Data Validation: Missing data, null counts, percentage of populated fields. Consistent data. Data integrity check (relation and trustworthy)


RegEx: ~ for regex chech.

 ^ starts with. $ ends with. [a-z] range . [a-z]{3} length of 3. abc|xyz ..checks for both strings. \d digit. \w word. \t  Tab. \s whitespaces


DynamoDB:

1 WCU is 1 Write of data 1KB in size in 1 sec

1 RCU is 1 Strongly consistent Read of data 4KB in size in 1 sec

1 RCU is 2 Eventual consistent Read of data 4KB in size in 1 sec


If the writes are throttled on GSI then the main table gets throttled as well.


Amazon Memory DB: Redis compatible DB. Multi AZ. Scales from 10s of GB to 100s of TB

Amazon KeySpaces: Managed Cassandra across 3 MultiAZ. Serverless. Uses Cassandra Query Language. On-Demand and Provisioned capacity

Amazon Neptune: Graph DB. Social N/W.

Amazon TimeStreamDB: Automatic scales up and down. Timestream storage for analyzing trillion of events a day. IoT , Kinesis Data Streams, MSK and etc can send data to TimeStreamDB.


Amazon Redshift: OLAP, SQL compatible queries. Does result caching


1 Redshift Cluster has 1 leader Nodes and 1-many Compute Node. Each Compute Node has dedicated CPU, Memory and attached disk storage. Also, has 1-Many slices (separate cpu and memory)..and number of slices depends on Cluster Size selected. Slices process the data chunk fed to it.

Redshift Spectrum: Allows to query exabytes of data from S3 without loading data into Redshift. Supports AVRO, CSV, Parquet and etc. gz and snappy compression supported.


Redshift uses Massively Parallel Processing (MPP), Columnar Data Storage, Column Compression.

Use COPY command to copy data to redshift. Automatic does the compression. 

Redshift replicates your data within cluster, backs it up on S3 Async, Automated Snapshots. Multi-AZ available for RA3 Cluster. 2 nodes cluster is recommended. 


Redshift Distribution Styles: 

Auto (Distribution based on data size. Default value but it's either of Even, Key or All), 

Even (Row based distribution across slices in Round Robin fashion), ….this is good if no join expected between tables.

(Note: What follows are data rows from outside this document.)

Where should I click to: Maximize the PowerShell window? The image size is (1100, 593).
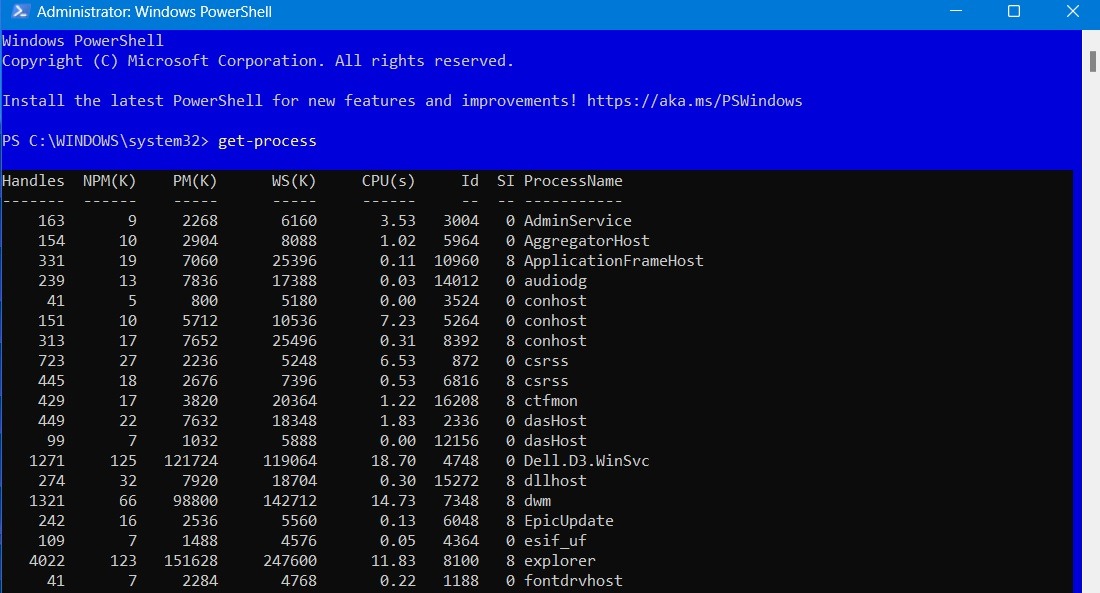[1014, 11]
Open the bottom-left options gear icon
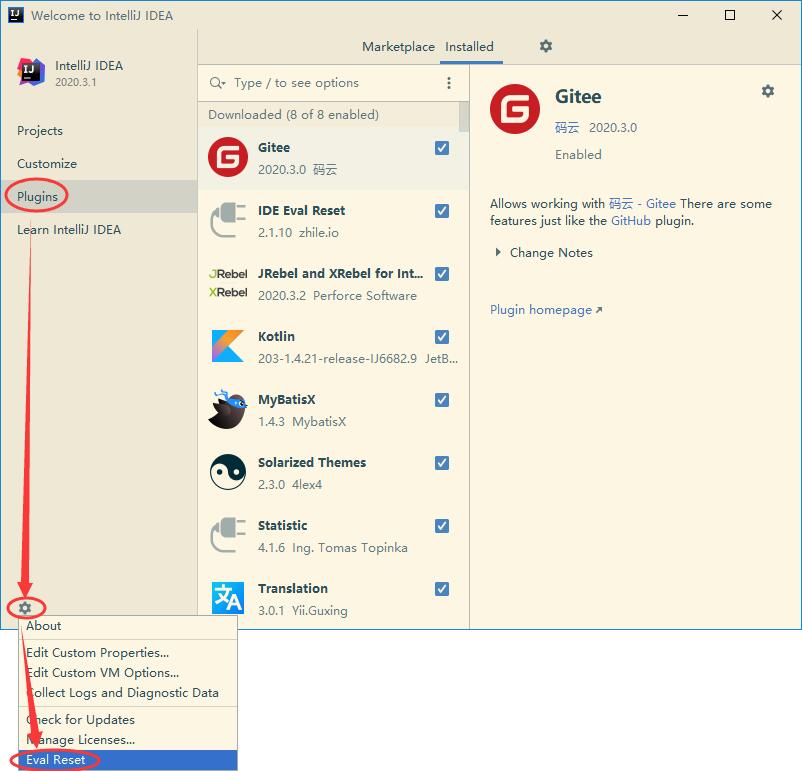 click(25, 607)
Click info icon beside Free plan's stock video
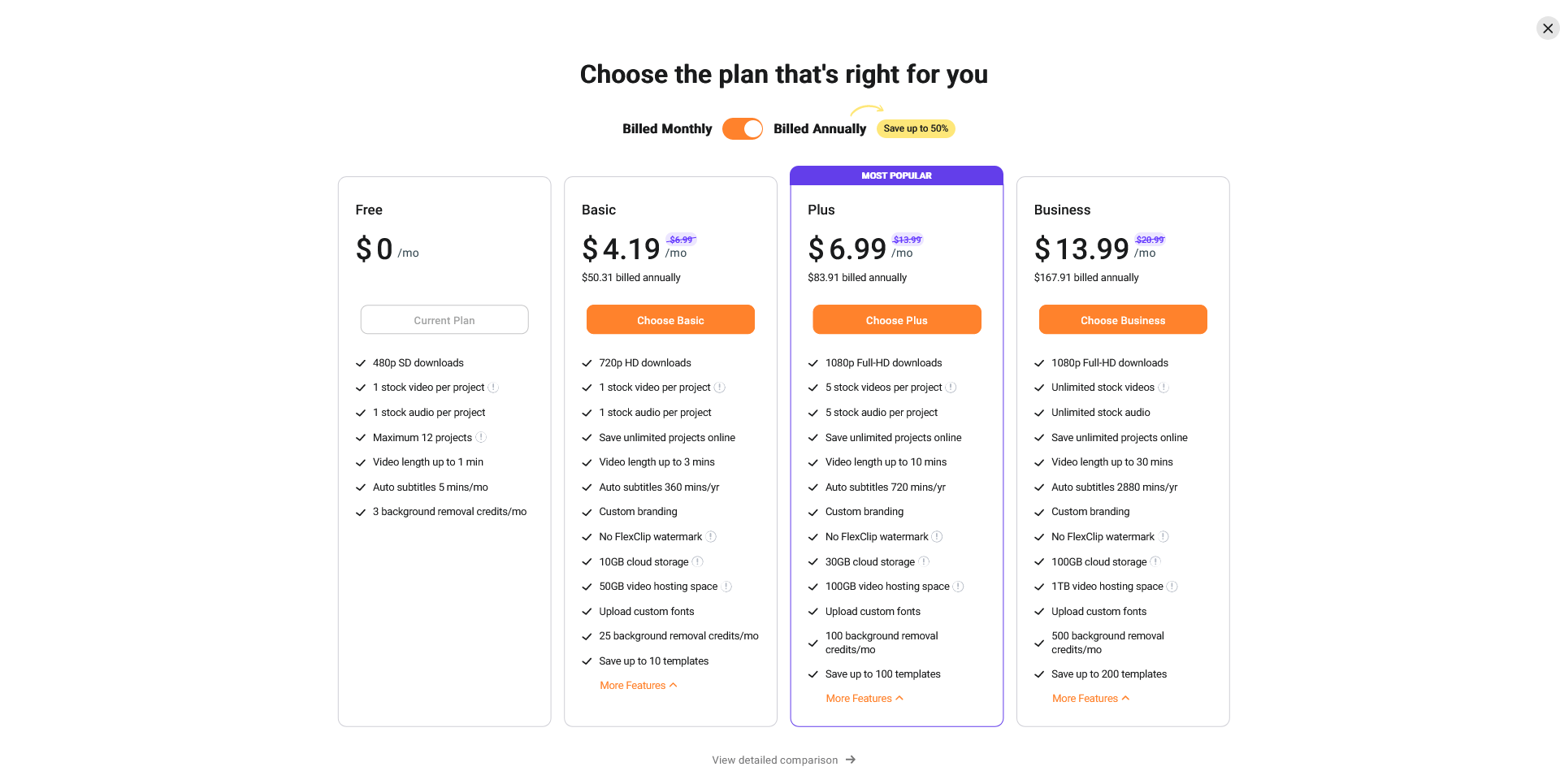 point(493,388)
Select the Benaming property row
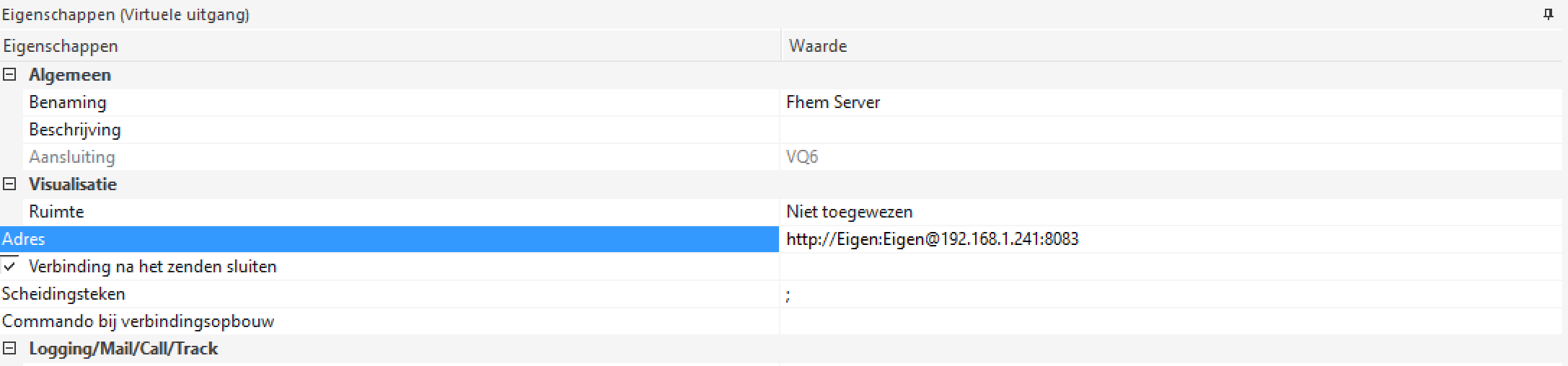Image resolution: width=1568 pixels, height=366 pixels. 68,102

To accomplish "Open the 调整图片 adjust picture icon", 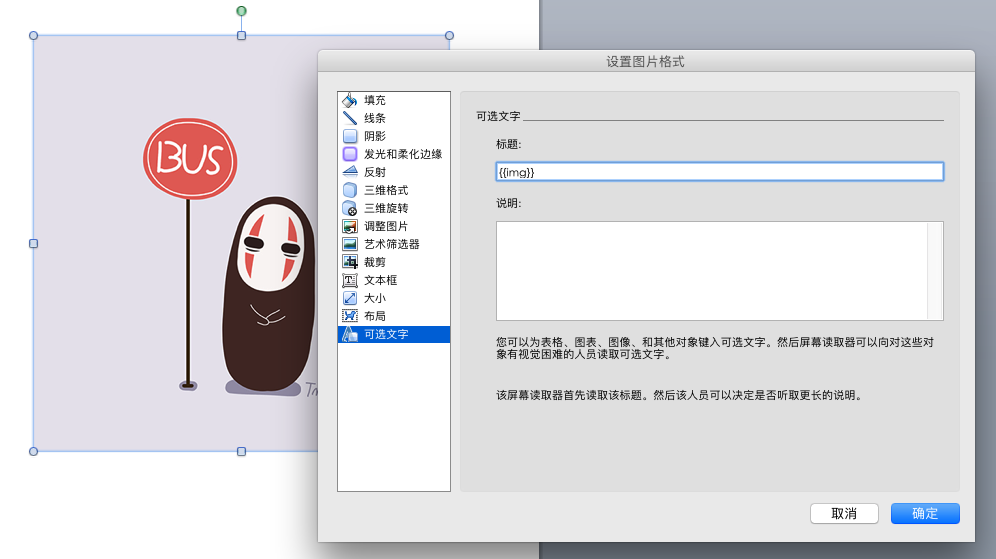I will 350,226.
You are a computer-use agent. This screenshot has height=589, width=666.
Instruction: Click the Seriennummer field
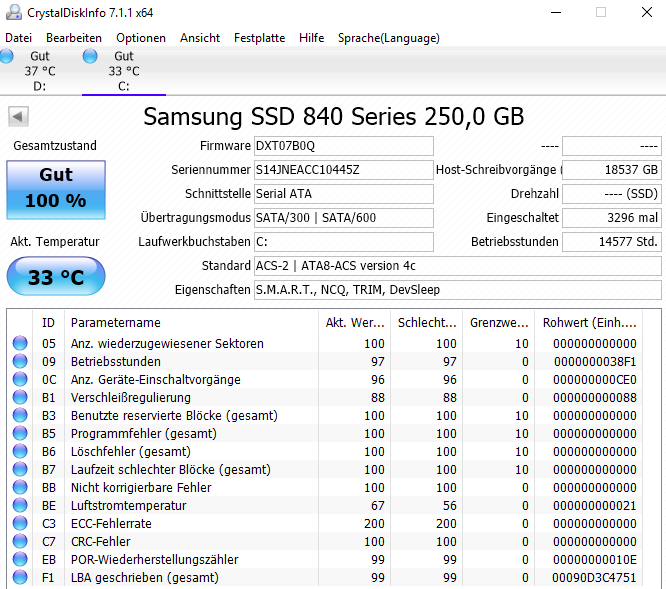click(x=344, y=170)
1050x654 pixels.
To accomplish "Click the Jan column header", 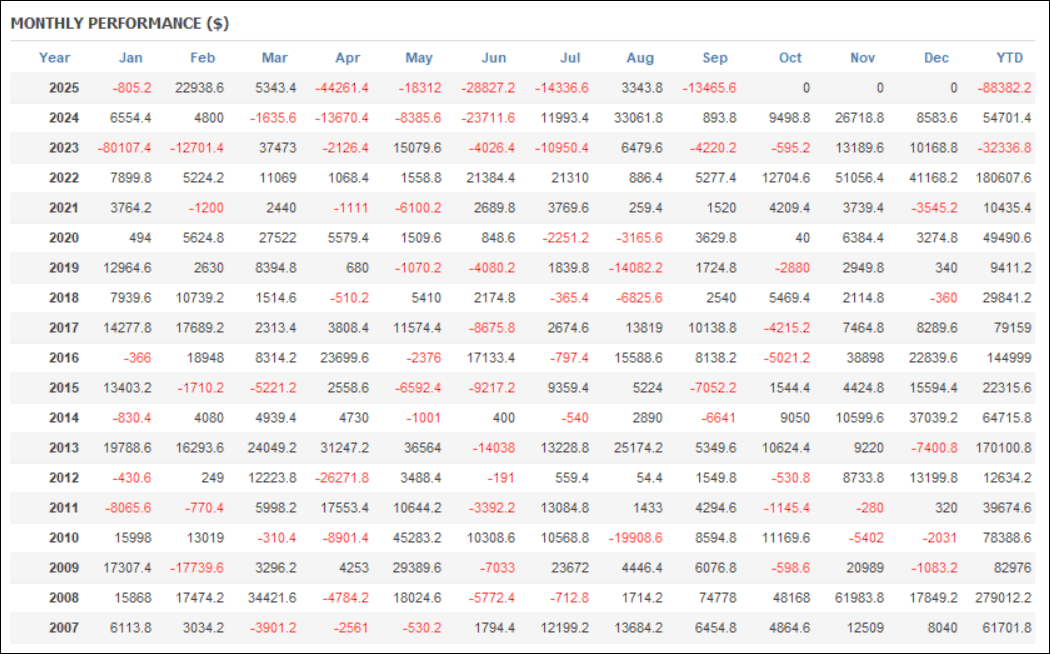I will click(x=130, y=58).
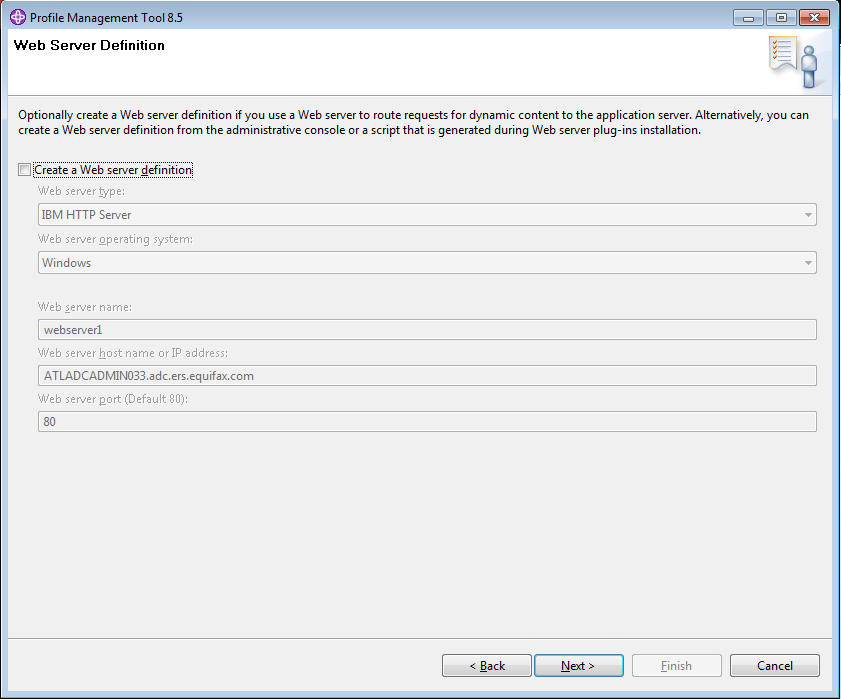Click the webserver1 name field
This screenshot has height=699, width=841.
tap(420, 329)
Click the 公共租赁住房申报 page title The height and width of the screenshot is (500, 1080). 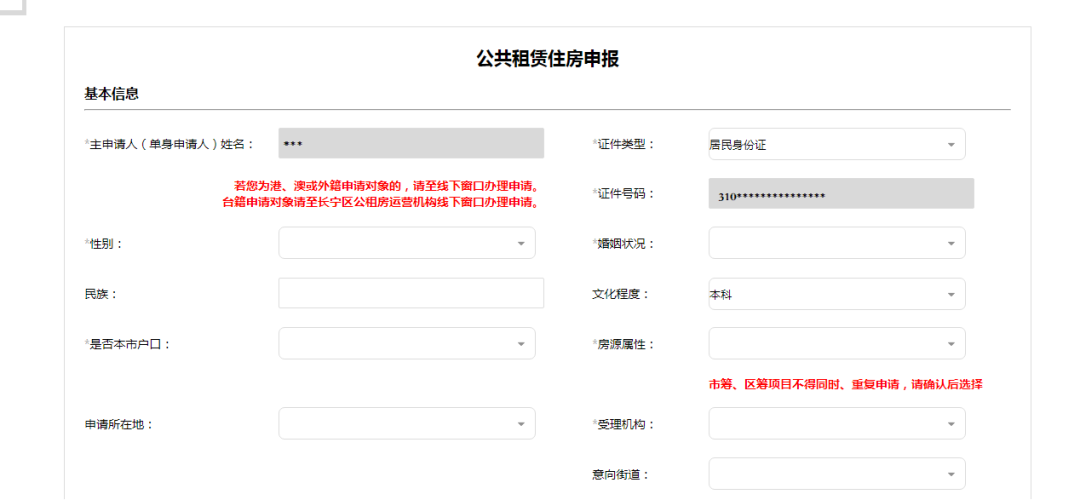click(x=547, y=59)

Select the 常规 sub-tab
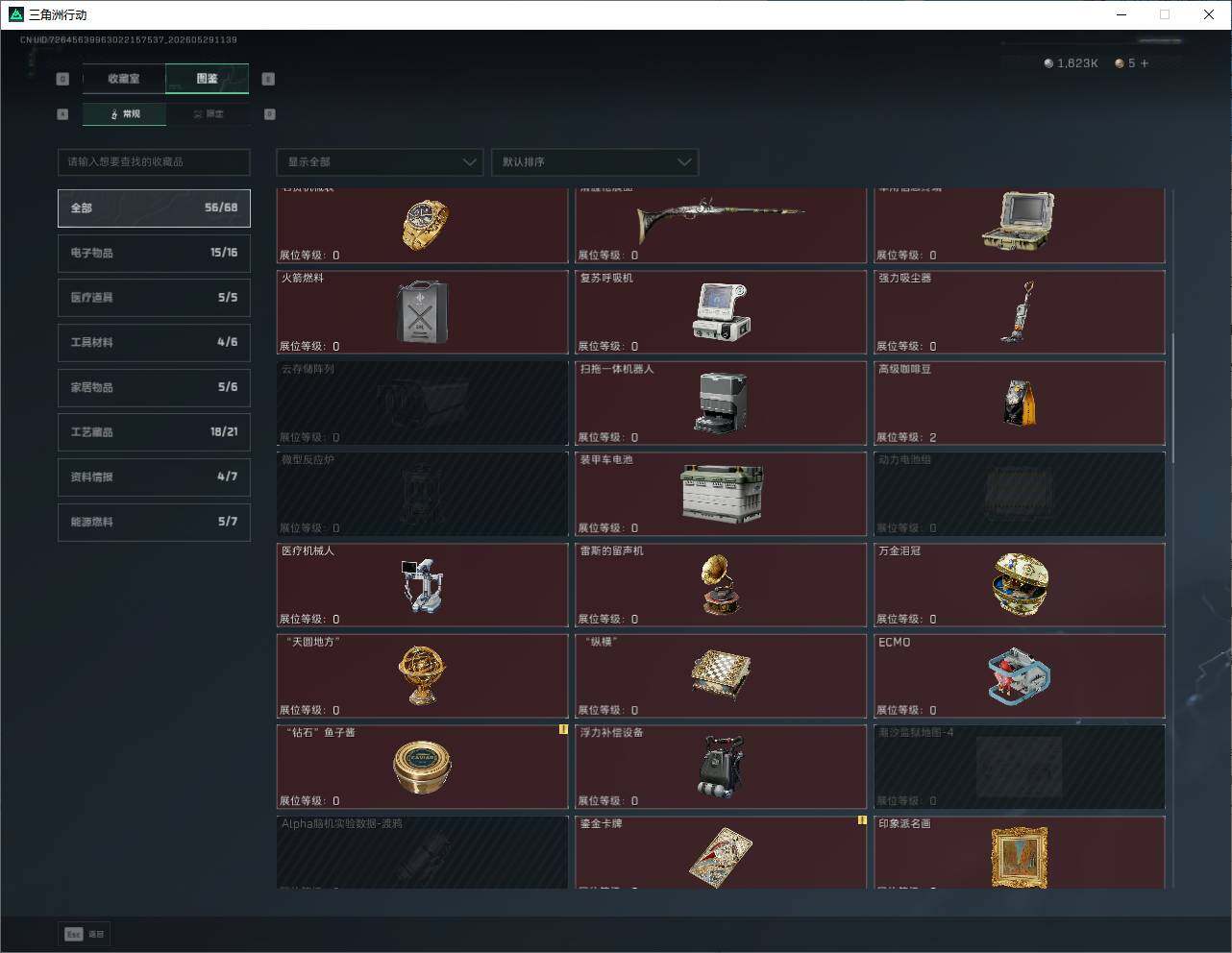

Key (Distribution based on a one Key Column) …matching key gets stored on a single slice under a compute node.

All (Table copied to every node) …double the storage as it's redundant


COPY Command: Allows you to copy data from S3, EMR, DynamoDB or remote hosts.

S3 COPY requires a Manifest file (json)

copy customer from 's3://amzn-s3-demo-bucket/cust.manifest' iam_role 'arn:aws:iam::0123456789012:role/MyRedshiftRole' manifest;      

manifest file example:

{

  "entries": [

    {"url":"s3://amzn-s3-demo-bucket1/custdata.1","mandatory":true},

    {"url":"s3://amzn-s3-demo-bucket1/custdata.2","mandatory":true},

    {"url":"s3://amzn-s3-demo-bucket2/custdata.1","mandatory":false}

  ]

}


{  

   "entries":[  

      {  

         "url":"s3://amzn-s3-demo-bucket1/orc/2013-10-04-custdata",

         "mandatory":true,

         "meta":{                                   …meta attribute is required for Parquet and ORC format

            "content_length":99

         }

      },

      {  

         "url":"s3://amzn-s3-demo-bucket2/orc/2013-10-05-custdata",

         "mandatory":true,

         "meta":{  

            "content_length":99

         }

      }

   ]

}


UNLOAD Command : to get data from Redshift table exported to S3.

Enhanced VPC Routing to make sure data transfer happens through VPC and not internet.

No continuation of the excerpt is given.